The interview was clearly a disaster for Trump, but he tried to put a good face on it anyway, tweeting afterward, “We may have set a record for doing such an interview in the heat. It was 100 degrees, making things very interesting!”

It’s not like Wallace singled out Trump. In recent months, he’s conducted hard-hitting interviews with Trump campaign officials and administration officials. He’s also offered commentary that’s deeply critical of the Trump White House, including during last year’s impeachment saga when he characterized Trumpworld’s spin of a whistleblower complaint about Trump’s dealings with Ukraine as “astonishing and I think deeply misleading.”

Perhaps even more unforgivably from Trump’s perspective, Wallace has also at times praised Joe Biden. On Fox News, Wallace praised Biden’s Democratic National Convention-closing speech as “enormously effective,” adding, “remember, Donald Trump has been talking for months about Joe Biden as mentally shot ... I thought that he blew a hole, a big hole in the characterization.”

As he’s wont to do, Trump fired back days later by describing Wallace at a rally as someone “who has always wanted to be his father but it never worked out because of a lack of talent.”

The first debate should be good TV, but it might not be much more than that

Tuesday will not be Wallace’s debut as a presidential debate moderator; he also handled the third debate between Trump and Hillary Clinton in 2016.

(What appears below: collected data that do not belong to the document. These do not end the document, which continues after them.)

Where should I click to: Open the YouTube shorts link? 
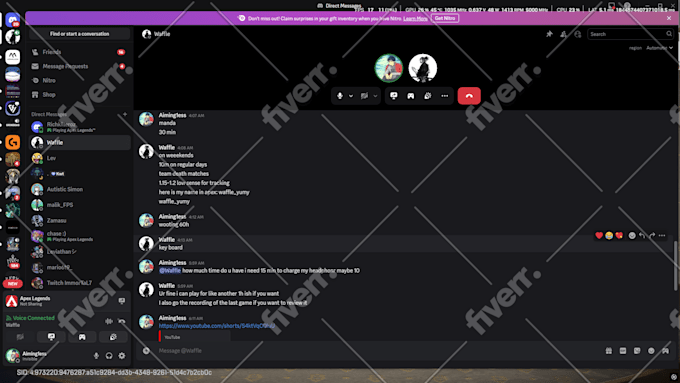pos(217,326)
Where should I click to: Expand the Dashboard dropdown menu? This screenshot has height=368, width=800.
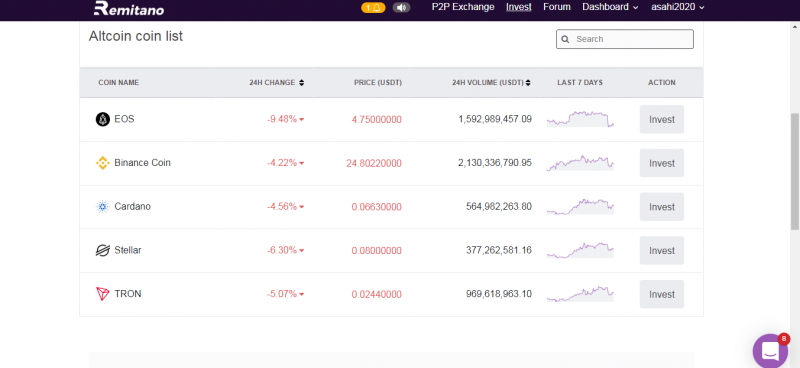tap(610, 7)
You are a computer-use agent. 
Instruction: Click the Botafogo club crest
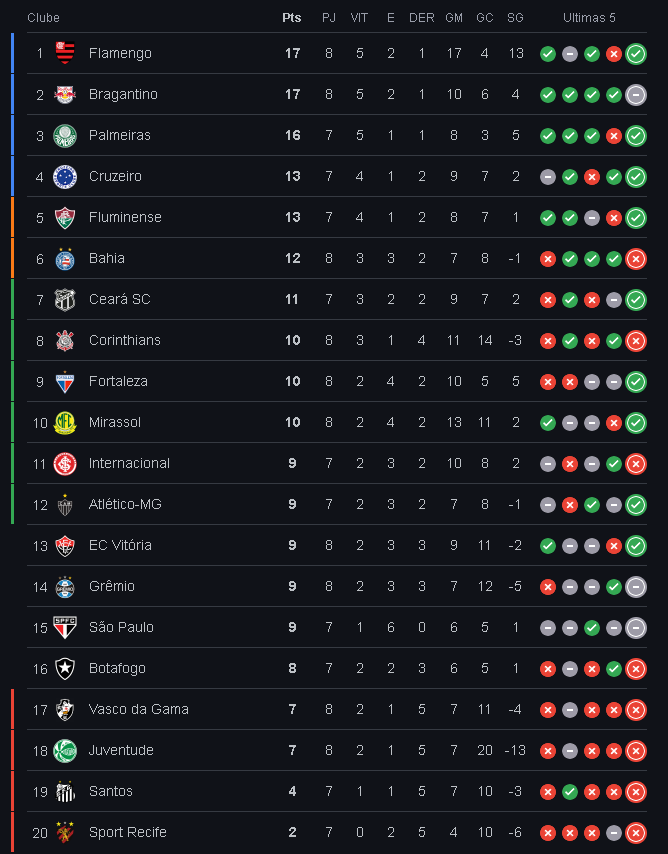(65, 668)
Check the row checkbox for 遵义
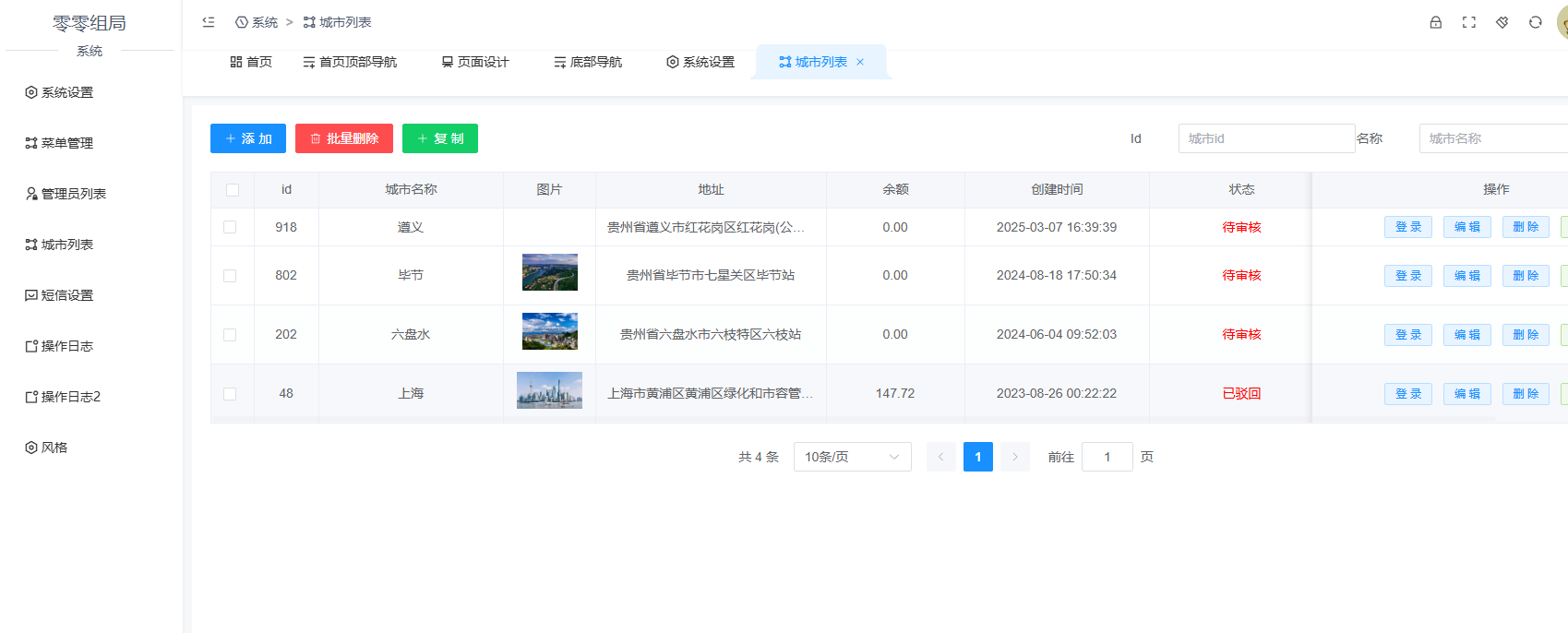Viewport: 1568px width, 633px height. coord(230,227)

In a demonstration of how similar today’s Trump scandals are to ones that dominated the last presidential campaign, arguably the biggest headline coming out of that event was Trump’s refusal to commit to accepting the results of the election if he lost.

“I will keep you in suspense,” he said, in comments that presaged his current refusal to commit to a peaceful transfer of power if he loses in November.

But Wallace was also hard on Clinton, at one point grilling her about paid speeches she gave to banking groups.

It’s hard to remember now, but Clinton was widely regarded as besting Trump in all three debates. That wasn’t enough, however, to prevent her from being defeated in the Electoral College.

It’s similarly unlikely that this year’s debates will have a decisive impact on the outcome. A recent Wall Street Journal/NBC poll indicated that more than 70 percent of Americans say the debates won’t matter much to them, with 44 percent reporting it will not matter at all to their choice of who they vote for — a record high dating back to 2000.

Trump has eschewed the debate preparation typically done by candidates. While Biden has reportedly prepared rigorously with mock debates, Trump has instead participated in more casual sessions with his personal lawyer Rudy Giuliani and former New Jersey Gov. Chris Christie. The president also, according to CBS News, views a recent town hall — one that saw Trump struggling to answer tough questions from a wide variety of citizens — as practice.

“The president prepares by being president,” Tim Murtaugh, the Trump campaign’s director of communications, told CBS News. “And by regularly facing hostile news media. That’s pretty good practice by any measure.”

But even a good performance by the president is unlikely to alter his standing in the race. Polling has shown that Biden’s national lead over Trump has held remarkably steady since last winter at somewhere between 7 and 10 percentage points, even through the coronavirus pandemic and one Trump scandal after the next. Nothing that happens at the first debate is likely to change that. But it should, at least, be good TV.